▶ [WORK INSTRUCTION]: What you return must be the lines of the data that hold the word "sidebar".

Collected data
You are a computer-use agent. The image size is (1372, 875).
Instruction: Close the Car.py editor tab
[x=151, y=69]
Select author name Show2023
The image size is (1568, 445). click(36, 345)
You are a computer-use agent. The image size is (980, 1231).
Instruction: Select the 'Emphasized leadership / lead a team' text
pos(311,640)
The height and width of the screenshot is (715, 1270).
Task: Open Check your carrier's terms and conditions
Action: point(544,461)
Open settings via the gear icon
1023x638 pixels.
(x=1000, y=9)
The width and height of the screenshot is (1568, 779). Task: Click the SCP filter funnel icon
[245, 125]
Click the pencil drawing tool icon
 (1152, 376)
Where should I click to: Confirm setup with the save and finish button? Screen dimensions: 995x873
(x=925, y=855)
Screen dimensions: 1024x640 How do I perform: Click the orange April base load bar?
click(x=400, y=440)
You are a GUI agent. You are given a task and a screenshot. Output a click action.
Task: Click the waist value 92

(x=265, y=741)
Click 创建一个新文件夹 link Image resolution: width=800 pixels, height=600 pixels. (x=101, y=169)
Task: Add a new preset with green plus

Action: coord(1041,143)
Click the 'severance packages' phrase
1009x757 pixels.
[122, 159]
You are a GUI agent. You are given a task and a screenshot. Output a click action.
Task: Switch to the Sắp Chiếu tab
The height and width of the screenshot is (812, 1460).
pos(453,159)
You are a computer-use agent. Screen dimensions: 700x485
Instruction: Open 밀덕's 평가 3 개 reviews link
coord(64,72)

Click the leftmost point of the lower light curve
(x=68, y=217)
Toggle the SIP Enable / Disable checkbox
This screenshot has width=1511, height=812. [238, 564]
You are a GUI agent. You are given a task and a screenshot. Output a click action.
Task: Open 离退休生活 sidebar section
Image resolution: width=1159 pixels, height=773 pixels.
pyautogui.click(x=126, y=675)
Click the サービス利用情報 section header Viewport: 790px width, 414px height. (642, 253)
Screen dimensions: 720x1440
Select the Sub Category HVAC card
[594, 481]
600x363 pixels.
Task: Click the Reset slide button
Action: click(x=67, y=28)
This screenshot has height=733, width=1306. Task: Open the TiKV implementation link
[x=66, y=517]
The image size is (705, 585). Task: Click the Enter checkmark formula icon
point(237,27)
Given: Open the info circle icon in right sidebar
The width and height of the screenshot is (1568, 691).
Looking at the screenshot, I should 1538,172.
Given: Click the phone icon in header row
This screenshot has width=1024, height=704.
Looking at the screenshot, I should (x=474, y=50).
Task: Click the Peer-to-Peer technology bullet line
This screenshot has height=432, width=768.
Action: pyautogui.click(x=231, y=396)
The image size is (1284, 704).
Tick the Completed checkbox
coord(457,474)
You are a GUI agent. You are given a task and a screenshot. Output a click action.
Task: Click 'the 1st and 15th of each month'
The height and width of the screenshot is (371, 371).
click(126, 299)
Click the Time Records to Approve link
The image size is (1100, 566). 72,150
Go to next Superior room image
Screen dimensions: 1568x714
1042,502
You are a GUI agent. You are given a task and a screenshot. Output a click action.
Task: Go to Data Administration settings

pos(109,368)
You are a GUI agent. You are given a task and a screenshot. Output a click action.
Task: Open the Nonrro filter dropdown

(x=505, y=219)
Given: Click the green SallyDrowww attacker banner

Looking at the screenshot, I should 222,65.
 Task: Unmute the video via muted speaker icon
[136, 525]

▶ [YOUR SOLUTION]:
Task: Open 离退休生活 sidebar section
Given: Open the info circle icon in right sidebar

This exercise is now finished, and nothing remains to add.